Malaysian Prime Minister Mahathir bin Mohamad observes the FA-50 during his visit to KAI’s headquarters in Sacheon, South Gyeongsang Province, Monday. (KAI)
Malaysian Prime Minister Mahathir bin Mohamad observes the FA-50 during his visit to KAI’s headquarters in Sacheon, South Gyeongsang Province, Monday. (KAI)

On the same day, Brunei’s Sultan Hassanal Bolkiah visited Gimhae Airport where KAI had displayed its aircraft, including the FA-50.

The Malaysian Air Force is currently in the process of introducing the next high-trainer and light combat aircraft. KAI has been pitching the light attack aircraft FA-50 to the country.
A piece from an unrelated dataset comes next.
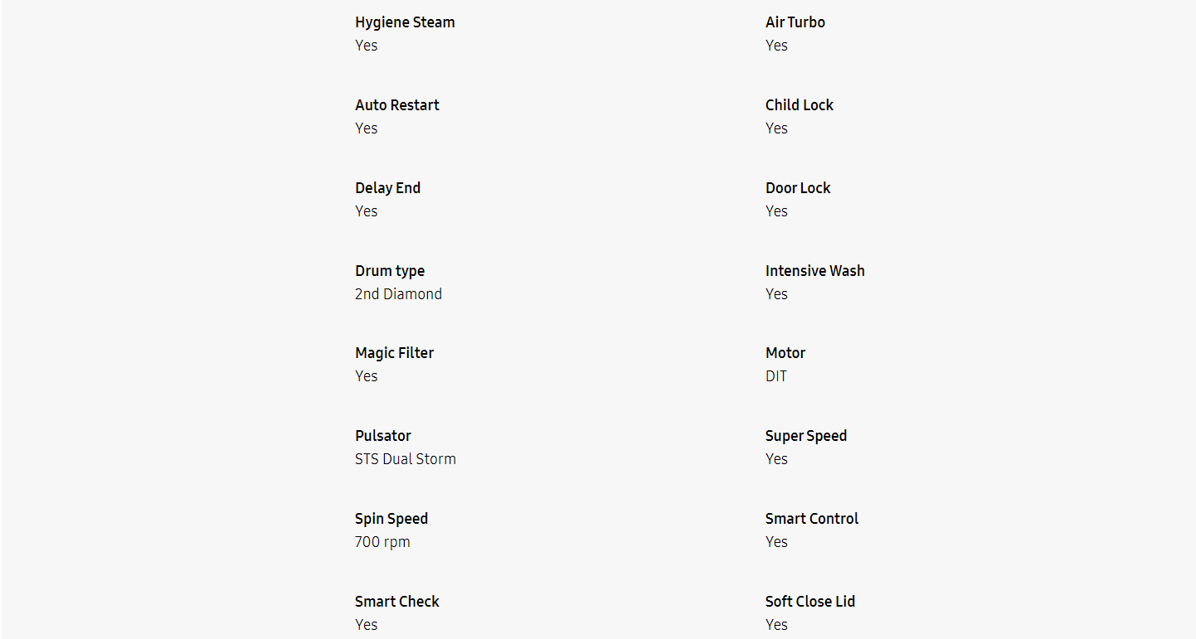Click the Air Turbo spec label
The width and height of the screenshot is (1196, 639).
[x=795, y=22]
Currently exported to four countries -- Indonesia, the Philippines, Thailand and Iraq -- as well as the Korean Air Force, the FA-50 is a supersonic trainer for air combat training, best suited for next-generation fighter control. 
FA-50
FA-50

Its maneuver and flight speed is similar to real-combat fighter jets. It can also be modified to carry out light attack missions, as it can be armed with air-to-ground missiles as well as air-to-air missiles, the company said.

KAI plans to complete its missile capability improvement project by the end of 2020.

Meanwhile, the KT-1 is a basic trainer with spin recovery ability and fuel efficiency. It has been recognized by customers for its performance, reliability, and operational efficiency, the company said. 



The aero defense company has replaced the analog-type dashboard of the KT-1 with a digitalized avionic suite, and it is in the process of product improvement to fortify its combat capability.

Deployment of the KT-1 along with the FA-50 will provide a chance to operate the same pilot training system developed by the Korean Air force, it added.

KAI has shipped the KT-1 to four countries -- Indonesia, Turkey, Peru and Senegal -- with a total of 190 units sold so far.

KAI’s Surion, a homegrown helicopter for multiuse, was developed to replace the Korean Air Force’s old choppers. It is deemed capable of carrying out missions day and night and even in harsh weather.

The twin-engine, transport utility helicopter has employed an integrated avionic suite to feature a computer-controlled digital interface with flat-panel display screens, replacing complicated control units that previously occupied much of the space inside choppers. 

KUH-1, also known as Surion, is operated for Korean police. (KAI)
KUH-1, also known as Surion, is operated for Korean police. (KAI)

It is currently operated as the ROK Army utility helicopter and is expanding missions with the Korean police, marine police and other related public agencies, including the Ministry of Forestry.

Despite being a late starter compared to global rivals, KAI has built a reputation as a reliable aircraft exporter, developing a wide product lineup and derivatives.

According to Flight International, KAI was the world’s 37th aircraft manufacturer in terms of revenue this year, climbing 10 notches from last year. Starting with Indonesia, KAI exported 148 units of the KT-1 and T-50, worth 4 trillion won ($3.6 billion), to seven countries around the world.

Citing exports as its key driver for future growth, KAI CEO Ahn Hyun-ho said the 20-year-old company is in a critical stage to cement its status as an advanced aircraft manufacturer.

The company has formed a task force to seek ways to expand overseas shipments and renew its business strategy.